**Task instructions:** Although the data below holds other lines too, output only those from the line with "Open automations lightning icon in Interviews" up to and including the line with "agent. This screenshot has height=868, width=1389.", exactly as they appear.

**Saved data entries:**

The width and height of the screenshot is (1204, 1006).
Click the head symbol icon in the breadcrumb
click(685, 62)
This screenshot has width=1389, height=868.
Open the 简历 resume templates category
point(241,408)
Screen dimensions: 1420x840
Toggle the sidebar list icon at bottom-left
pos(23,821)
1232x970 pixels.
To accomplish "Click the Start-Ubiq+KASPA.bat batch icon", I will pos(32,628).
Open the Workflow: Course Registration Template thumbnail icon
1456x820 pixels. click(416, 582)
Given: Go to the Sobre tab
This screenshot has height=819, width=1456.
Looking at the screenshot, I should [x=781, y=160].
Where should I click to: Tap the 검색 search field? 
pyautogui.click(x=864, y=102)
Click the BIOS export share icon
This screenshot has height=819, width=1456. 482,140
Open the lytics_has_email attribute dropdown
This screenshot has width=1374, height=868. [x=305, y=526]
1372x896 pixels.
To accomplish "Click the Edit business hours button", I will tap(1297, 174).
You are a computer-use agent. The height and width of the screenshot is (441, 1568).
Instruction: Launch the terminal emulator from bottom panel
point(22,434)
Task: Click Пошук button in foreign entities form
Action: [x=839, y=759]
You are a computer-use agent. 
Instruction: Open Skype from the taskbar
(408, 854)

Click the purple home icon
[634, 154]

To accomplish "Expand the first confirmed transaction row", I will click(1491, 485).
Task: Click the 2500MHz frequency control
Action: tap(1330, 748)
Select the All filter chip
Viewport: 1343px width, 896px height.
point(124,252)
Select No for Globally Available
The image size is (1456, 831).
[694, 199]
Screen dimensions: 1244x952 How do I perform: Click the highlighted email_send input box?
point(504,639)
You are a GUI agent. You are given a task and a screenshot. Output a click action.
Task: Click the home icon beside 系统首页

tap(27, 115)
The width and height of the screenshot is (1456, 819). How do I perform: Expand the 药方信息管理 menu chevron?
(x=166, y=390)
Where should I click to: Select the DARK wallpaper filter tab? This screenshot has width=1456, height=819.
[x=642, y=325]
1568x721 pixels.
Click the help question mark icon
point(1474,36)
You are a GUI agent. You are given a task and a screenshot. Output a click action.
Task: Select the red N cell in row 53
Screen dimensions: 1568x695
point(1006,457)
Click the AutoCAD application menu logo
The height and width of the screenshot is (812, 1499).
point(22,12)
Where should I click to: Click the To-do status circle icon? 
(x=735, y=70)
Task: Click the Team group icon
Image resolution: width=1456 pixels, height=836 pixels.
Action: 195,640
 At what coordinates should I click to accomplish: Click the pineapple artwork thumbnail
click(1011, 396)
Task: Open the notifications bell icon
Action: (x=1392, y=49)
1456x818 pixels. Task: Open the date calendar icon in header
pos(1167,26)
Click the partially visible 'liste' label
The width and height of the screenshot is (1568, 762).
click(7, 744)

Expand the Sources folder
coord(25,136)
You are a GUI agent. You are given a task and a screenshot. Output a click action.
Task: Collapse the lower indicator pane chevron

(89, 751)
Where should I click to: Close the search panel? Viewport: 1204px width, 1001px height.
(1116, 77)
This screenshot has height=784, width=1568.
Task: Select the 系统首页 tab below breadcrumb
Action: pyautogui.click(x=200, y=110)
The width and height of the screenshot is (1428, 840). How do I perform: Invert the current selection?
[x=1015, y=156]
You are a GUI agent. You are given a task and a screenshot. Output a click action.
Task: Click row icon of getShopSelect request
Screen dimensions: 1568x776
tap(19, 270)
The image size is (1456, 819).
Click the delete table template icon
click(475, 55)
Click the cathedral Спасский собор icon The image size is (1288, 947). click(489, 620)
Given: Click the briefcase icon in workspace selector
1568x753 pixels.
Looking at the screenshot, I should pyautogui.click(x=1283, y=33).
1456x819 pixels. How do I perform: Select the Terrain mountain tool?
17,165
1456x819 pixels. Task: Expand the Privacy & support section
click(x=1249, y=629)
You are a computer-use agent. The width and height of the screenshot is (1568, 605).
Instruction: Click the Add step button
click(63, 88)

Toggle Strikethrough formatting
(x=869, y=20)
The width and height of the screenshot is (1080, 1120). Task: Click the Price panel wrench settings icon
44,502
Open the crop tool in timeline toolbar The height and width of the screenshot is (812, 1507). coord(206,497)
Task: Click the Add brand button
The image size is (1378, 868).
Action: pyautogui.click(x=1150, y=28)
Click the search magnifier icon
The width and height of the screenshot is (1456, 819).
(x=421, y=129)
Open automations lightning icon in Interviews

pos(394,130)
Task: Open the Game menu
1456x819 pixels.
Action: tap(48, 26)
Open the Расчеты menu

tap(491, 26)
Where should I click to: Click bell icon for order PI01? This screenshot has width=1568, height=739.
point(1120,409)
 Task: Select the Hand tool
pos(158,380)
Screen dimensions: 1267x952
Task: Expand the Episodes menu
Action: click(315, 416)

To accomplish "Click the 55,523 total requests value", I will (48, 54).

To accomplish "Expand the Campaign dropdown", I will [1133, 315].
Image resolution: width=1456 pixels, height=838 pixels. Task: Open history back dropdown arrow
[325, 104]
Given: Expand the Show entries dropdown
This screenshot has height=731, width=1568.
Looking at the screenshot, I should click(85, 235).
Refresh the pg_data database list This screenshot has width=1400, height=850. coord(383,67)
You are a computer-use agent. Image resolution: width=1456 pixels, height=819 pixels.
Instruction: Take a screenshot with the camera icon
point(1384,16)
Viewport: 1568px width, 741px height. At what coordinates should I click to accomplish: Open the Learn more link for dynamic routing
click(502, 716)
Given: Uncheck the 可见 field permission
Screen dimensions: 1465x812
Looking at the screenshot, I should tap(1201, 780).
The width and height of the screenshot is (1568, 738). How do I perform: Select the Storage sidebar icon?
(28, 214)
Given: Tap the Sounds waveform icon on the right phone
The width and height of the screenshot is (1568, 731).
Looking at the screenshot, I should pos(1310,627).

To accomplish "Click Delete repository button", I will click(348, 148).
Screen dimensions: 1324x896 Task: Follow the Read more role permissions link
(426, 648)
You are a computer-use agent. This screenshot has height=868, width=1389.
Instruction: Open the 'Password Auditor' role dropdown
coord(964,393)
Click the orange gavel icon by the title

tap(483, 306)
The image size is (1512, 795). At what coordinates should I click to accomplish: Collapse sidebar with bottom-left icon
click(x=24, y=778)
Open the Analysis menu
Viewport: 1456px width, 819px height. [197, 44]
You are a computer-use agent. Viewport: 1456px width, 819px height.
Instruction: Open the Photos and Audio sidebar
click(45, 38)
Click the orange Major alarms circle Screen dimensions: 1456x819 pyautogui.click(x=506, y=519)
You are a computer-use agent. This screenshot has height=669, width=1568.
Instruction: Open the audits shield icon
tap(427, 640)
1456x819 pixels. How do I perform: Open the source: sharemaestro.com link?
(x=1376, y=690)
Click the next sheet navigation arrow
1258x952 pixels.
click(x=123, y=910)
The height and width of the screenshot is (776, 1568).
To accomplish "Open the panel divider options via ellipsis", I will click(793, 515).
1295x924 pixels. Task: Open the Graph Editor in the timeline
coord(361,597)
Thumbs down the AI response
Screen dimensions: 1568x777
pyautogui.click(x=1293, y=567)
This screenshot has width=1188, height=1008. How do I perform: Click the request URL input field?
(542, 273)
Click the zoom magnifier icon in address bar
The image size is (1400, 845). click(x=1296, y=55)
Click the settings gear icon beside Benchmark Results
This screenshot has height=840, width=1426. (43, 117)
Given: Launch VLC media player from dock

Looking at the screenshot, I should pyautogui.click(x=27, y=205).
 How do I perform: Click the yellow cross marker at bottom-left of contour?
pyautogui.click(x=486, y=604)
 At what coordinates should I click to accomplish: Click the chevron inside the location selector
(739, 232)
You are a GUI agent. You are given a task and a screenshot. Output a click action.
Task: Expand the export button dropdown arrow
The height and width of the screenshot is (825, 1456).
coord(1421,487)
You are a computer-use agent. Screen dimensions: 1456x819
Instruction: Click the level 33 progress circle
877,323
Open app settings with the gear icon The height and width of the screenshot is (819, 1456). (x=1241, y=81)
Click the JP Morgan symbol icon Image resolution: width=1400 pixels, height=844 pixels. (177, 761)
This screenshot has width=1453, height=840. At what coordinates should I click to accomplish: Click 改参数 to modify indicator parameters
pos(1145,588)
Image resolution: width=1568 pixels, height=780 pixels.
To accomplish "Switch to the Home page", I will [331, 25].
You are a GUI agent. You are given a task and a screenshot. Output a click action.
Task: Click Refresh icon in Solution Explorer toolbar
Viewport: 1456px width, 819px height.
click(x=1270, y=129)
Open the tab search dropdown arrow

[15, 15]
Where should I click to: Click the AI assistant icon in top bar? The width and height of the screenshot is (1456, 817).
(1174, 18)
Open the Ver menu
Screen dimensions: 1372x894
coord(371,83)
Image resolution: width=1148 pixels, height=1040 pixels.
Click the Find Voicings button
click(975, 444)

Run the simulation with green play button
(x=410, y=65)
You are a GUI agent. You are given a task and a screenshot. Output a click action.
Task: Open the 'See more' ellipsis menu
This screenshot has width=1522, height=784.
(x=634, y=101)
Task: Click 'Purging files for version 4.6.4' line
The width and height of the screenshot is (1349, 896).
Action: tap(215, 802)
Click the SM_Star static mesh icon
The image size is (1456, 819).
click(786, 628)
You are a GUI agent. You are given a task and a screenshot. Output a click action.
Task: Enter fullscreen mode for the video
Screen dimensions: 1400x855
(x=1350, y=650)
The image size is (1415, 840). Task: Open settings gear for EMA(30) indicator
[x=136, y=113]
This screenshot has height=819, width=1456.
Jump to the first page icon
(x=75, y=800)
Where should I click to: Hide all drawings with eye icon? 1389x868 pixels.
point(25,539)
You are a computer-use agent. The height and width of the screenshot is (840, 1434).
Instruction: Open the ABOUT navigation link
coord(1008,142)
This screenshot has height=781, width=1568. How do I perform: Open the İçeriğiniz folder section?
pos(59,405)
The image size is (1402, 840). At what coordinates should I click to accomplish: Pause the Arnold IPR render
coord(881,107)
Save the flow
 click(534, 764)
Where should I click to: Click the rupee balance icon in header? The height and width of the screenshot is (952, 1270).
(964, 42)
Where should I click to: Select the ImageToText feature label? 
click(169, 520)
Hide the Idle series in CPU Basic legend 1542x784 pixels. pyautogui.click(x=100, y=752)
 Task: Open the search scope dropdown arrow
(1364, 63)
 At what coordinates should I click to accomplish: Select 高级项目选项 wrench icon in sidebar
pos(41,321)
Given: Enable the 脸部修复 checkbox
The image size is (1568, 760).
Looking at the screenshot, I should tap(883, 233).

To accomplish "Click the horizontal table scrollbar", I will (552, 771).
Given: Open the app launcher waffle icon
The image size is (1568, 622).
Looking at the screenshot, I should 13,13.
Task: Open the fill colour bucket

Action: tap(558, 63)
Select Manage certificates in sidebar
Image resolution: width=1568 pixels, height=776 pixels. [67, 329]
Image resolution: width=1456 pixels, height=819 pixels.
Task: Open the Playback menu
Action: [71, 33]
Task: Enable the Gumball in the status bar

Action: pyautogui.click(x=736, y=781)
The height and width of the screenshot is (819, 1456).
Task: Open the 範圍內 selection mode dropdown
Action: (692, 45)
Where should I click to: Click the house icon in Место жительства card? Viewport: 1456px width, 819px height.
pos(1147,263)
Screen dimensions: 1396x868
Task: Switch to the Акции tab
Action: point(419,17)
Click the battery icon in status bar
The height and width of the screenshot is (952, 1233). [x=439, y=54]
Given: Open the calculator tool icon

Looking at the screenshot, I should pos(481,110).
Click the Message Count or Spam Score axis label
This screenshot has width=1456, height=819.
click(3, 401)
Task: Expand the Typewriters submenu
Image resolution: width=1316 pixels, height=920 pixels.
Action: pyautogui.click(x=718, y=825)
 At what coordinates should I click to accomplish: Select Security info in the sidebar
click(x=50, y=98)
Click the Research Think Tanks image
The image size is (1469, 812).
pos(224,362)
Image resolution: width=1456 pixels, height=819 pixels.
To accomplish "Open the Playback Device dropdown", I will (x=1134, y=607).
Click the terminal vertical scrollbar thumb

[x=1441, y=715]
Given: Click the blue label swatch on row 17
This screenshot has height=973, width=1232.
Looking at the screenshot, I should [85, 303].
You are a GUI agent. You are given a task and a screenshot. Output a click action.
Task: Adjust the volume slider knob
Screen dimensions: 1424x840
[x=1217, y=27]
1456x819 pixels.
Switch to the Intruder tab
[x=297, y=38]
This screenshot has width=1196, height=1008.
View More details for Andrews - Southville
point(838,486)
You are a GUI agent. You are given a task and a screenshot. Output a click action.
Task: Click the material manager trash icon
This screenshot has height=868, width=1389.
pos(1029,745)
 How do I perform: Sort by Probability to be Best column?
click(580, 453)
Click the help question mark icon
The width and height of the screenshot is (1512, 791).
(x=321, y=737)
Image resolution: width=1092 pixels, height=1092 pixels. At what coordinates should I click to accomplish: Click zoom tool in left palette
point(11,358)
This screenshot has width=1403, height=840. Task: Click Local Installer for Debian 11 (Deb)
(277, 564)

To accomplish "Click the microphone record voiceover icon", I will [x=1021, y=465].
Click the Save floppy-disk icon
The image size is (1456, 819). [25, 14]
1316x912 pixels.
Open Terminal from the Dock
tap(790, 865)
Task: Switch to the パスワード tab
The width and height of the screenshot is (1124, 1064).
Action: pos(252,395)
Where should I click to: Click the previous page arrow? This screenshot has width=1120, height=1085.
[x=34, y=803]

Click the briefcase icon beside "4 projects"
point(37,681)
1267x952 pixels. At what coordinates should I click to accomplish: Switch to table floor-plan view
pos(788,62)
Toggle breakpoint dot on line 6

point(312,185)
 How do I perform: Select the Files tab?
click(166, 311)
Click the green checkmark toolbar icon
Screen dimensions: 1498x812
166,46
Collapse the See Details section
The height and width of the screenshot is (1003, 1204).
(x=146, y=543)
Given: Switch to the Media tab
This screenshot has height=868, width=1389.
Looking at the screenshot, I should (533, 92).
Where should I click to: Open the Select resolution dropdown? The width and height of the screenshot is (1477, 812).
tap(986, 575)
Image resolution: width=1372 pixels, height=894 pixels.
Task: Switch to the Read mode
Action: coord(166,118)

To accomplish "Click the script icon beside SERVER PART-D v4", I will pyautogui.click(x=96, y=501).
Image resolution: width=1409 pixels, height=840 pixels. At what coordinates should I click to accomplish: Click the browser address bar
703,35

**Written solution:**
Open automations lightning icon in Interviews

pos(394,130)
Task: Open the Game menu
1456x819 pixels.
Action: tap(48, 26)
Open the Расчеты menu

tap(491, 26)
Where should I click to: Click bell icon for order PI01? This screenshot has width=1568, height=739.
point(1120,409)
 Task: Select the Hand tool
pos(158,380)
Screen dimensions: 1267x952
Task: Expand the Episodes menu
Action: click(315, 416)

To accomplish "Click the 55,523 total requests value", I will (48, 54).

To accomplish "Expand the Campaign dropdown", I will [1133, 315].
Image resolution: width=1456 pixels, height=838 pixels. Task: Open history back dropdown arrow
[325, 104]
Given: Expand the Show entries dropdown
This screenshot has height=731, width=1568.
Looking at the screenshot, I should click(85, 235).
Refresh the pg_data database list This screenshot has width=1400, height=850. coord(383,67)
You are a computer-use agent. Image resolution: width=1456 pixels, height=819 pixels.
Instruction: Take a screenshot with the camera icon
point(1384,16)
Viewport: 1568px width, 741px height. At what coordinates should I click to accomplish: Open the Learn more link for dynamic routing
click(502, 716)
Given: Uncheck the 可见 field permission
Screen dimensions: 1465x812
Looking at the screenshot, I should tap(1201, 780).
The width and height of the screenshot is (1568, 738). How do I perform: Select the Storage sidebar icon?
(28, 214)
Given: Tap the Sounds waveform icon on the right phone
The width and height of the screenshot is (1568, 731).
Looking at the screenshot, I should pos(1310,627).

To accomplish "Click Delete repository button", I will click(348, 148).
Screen dimensions: 1324x896 Task: Follow the Read more role permissions link
(426, 648)
You are a computer-use agent. This screenshot has height=868, width=1389.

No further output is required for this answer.